Una hora y media más tarde, el capitán Soumas decidió que era hora de remontar la orilla del río con cinco de sus tanques. Los cinco «Pershing» avanzaron hacia el sur durante varios kilómetros, a lo largo de la carretera que bordeaba el Rhin. En los suburbios de Linz se encontraron con el capitán Gibble, el capellán que había tomado vistas del primer cruce del puente. A primeras horas de aquella mañana Gibble había instalado un altar de campaña en la entrada del túnel, pero creyendo que debía hacer algo más, se trasladó en «jeep» hasta la ciudad de Linz, donde los funcionarios locales se le rindieron de buen grado. Manifestaron que Linz había sido declarada ciudad abierta a causa de un gran hospital que en ella había, y donde sólo se encontraban heridos y personal médico alemán. Soumas, sin embargo, se mostró receloso y estableció un bloqueo inmediatamente. Poco después, desde la ciudad partían disparos de «bazookas» y armas ligeras.

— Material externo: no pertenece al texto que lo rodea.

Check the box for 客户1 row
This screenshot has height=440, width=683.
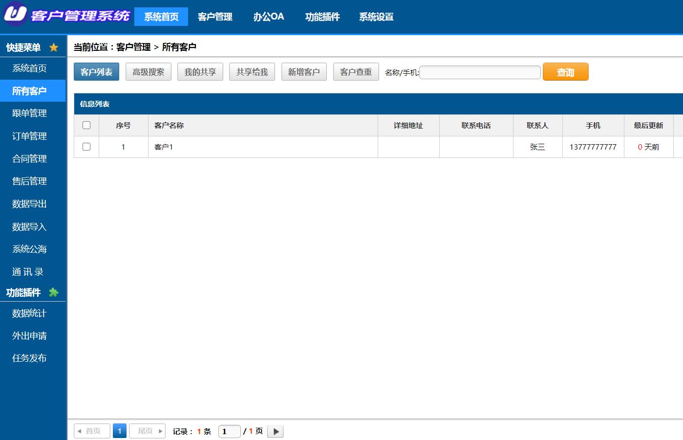tap(86, 147)
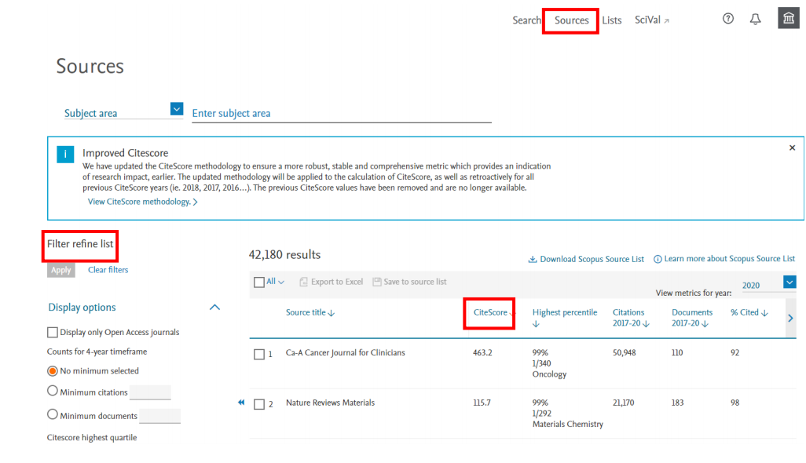Click the info icon beside Learn more
The height and width of the screenshot is (463, 806).
pos(658,259)
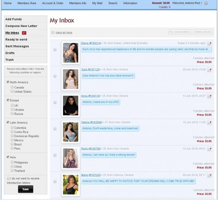Open envelope icon on Anna's letter

coord(210,97)
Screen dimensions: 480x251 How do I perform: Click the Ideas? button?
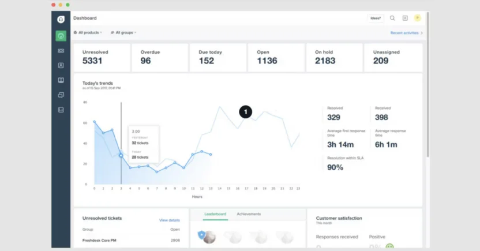[x=376, y=18]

Linz era el cuartel general del comandante Strobel, el que había ordenado el audaz aunque inútil ataque para volar el puente a última hora. Strobel se veía ante el dilema de haber recibido órdenes completamente distintas de dos generales: uno quería que las tropas se retirasen, y el otro que atacasen. El generalleutnant (general de división) Richard Witz, oficial de ingenieros de Model, le dio instrucciones para que cruzara a la orilla oriental del Rhin, antes de que quedasen cercadas las tropas. El generalleutnant Kurt von Berg, comandante del Área de Combate XII Norte, le ordenó que lanzase cuantos efectivos tenía contra la cabeza de puente de los americanos.

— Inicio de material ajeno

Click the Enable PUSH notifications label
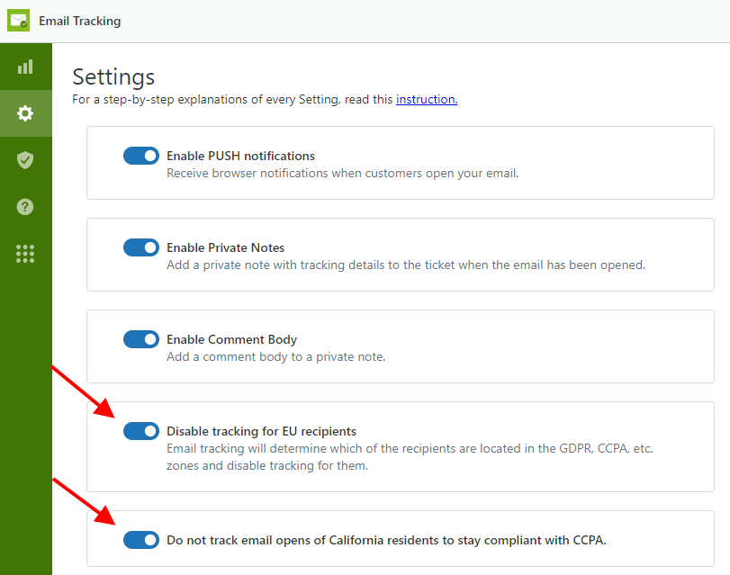Screen dimensions: 730x575 [x=240, y=156]
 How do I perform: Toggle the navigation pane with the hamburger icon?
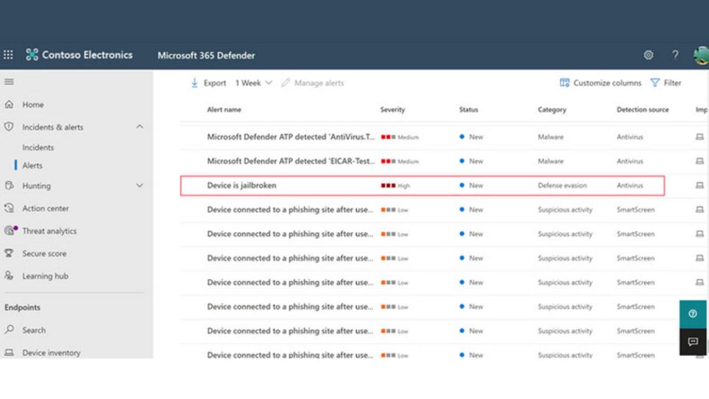(x=8, y=82)
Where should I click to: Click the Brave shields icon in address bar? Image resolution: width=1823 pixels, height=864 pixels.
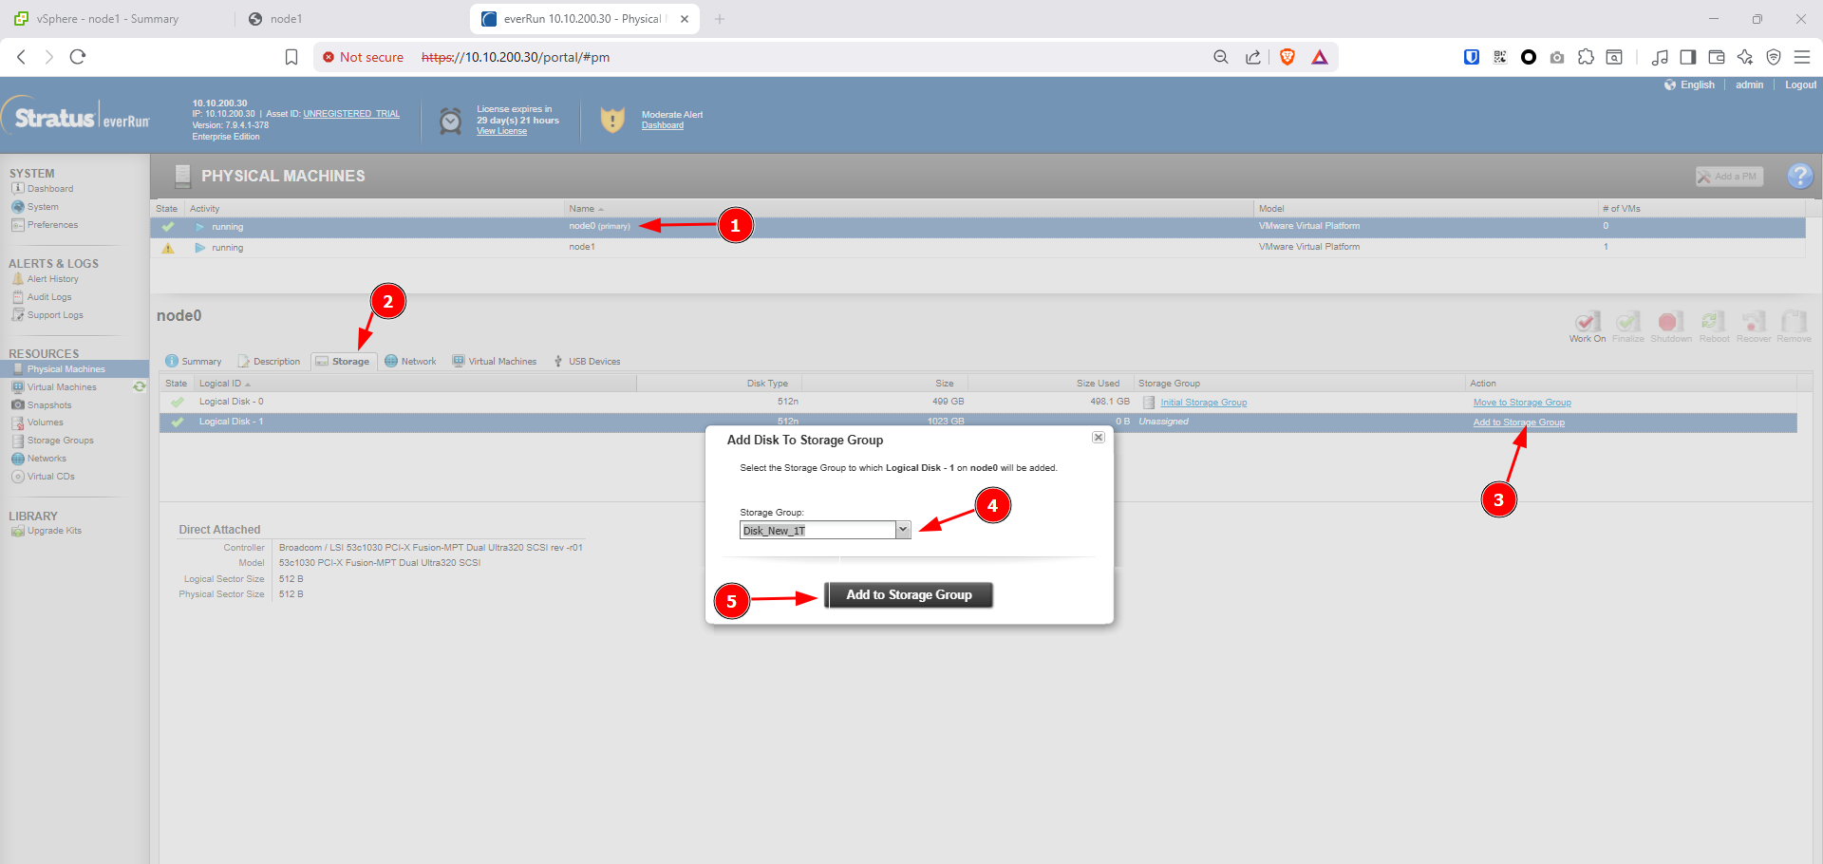click(x=1287, y=57)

Strobel decidió obedecer la última orden, y a tal fin reunió a todos sus ingenieros para llevar a cabo el contraataque, sin exceptuar a los que manejaban los botes del río. Wirtz se enteró de esto y envió a los maquinistas de nuevo a su trabajo. Cuando Berg a su vez vio que las embarcaciones de la zona seguían en actividad, estalló iracundo, y la querella entre los miembros del mando se agudizó notablemente. Como consecuencia de éste y otros conflictos, sólo se llevaron a cabo algunos ataques esporádicos contra el puente, y mediada la tarde más de ocho mil soldados norteamericanos habían cruzado el Rhin.